The marine snail Aplysia californica produces escapin, an L-amino acid oxidase, in its defensive ink. Escapin uses L-lysine to produce diverse products called escapin intermediate products of L-lysine (EIP-K), including α-amino-ε-caproic acid, Δ 1-piperidine-2-carboxylic acid, and Δ 2-piperidine-2-carboxylic acid. EIP-K and H 2O 2 together, but neither alone, is a powerful bactericide. Here, we report bactericidal mechanisms of escapin products on Escherichia coli. We show that EIP-K and H 2O 2together cause rapid and long-lasting DNA condensation: 2-min treatment causes significant DNA condensation and killing, and 10-min treatment causes maximal effect, lasting at least 70 h.

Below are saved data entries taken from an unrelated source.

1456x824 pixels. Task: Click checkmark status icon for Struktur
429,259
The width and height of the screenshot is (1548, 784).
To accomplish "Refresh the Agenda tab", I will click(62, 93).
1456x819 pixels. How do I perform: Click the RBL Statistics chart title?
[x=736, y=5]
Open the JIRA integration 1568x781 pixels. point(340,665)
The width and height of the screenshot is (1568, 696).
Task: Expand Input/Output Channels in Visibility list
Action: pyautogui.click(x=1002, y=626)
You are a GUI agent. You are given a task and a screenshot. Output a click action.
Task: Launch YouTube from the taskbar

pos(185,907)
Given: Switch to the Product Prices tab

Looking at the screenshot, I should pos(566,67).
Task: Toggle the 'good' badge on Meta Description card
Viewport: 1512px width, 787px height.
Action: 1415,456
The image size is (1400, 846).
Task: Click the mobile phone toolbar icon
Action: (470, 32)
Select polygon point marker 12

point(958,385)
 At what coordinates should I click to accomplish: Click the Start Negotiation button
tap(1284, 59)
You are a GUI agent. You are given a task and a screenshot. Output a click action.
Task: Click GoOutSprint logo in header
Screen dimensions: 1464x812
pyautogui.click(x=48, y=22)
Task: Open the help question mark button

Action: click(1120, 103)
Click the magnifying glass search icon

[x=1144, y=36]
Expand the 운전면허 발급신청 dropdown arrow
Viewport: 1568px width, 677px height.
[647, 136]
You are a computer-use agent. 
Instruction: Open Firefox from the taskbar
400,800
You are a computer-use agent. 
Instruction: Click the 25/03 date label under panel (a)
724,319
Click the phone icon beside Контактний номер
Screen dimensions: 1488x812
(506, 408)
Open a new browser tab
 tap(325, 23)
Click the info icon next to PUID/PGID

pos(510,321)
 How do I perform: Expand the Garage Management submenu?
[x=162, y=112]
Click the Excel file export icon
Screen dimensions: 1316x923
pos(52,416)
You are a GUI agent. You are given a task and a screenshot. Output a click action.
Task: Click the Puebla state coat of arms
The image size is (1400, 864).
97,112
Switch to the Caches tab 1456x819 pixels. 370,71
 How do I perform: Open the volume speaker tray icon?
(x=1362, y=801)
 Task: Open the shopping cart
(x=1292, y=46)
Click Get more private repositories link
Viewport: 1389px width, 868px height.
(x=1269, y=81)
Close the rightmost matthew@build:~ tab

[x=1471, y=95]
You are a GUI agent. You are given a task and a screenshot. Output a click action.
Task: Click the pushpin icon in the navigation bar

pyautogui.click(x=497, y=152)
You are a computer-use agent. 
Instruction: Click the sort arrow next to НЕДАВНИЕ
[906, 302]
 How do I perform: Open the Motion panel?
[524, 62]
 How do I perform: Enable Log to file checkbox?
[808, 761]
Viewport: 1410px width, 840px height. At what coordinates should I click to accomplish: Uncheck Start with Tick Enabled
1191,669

We isolated two mutants resistant to EIP-K plus H2O2, both having a single missense mutation in the oxidation regulatory gene, oxyR. A complementation assay showed that the mutated gene, oxyR(A233V), renders resistance to EIP-K plus H 2O 2, and a gene dosage effect leads to reduction of resistance for strains carrying wild-type oxyR. Temperature stress with EIP-K does not produce the bactericidal effect, suggesting the effect is due to a specific response to oxidative stress. The null mutant for any single DNA-binding protein - Dps, H-NS, Hup, Him, or MukB - was not resistant to EIP-K plus H 2O 2, suggesting that no single DNA-binding protein is necessary to mediate this bactericidal effect, but allowing for the possibility that EIP-K plus H 2O 2 could function through a combination of DNA-binding proteins. The bactericidal effect of EIP-K plus H2O2 was eliminated by the ferrous ion chelator 1,10-phenanthroline, and it was reduced by the hydroxyl radical scavenger thiourea, suggesting hydroxyl radicals mediate the effects of EIP-K plus H 2O 2.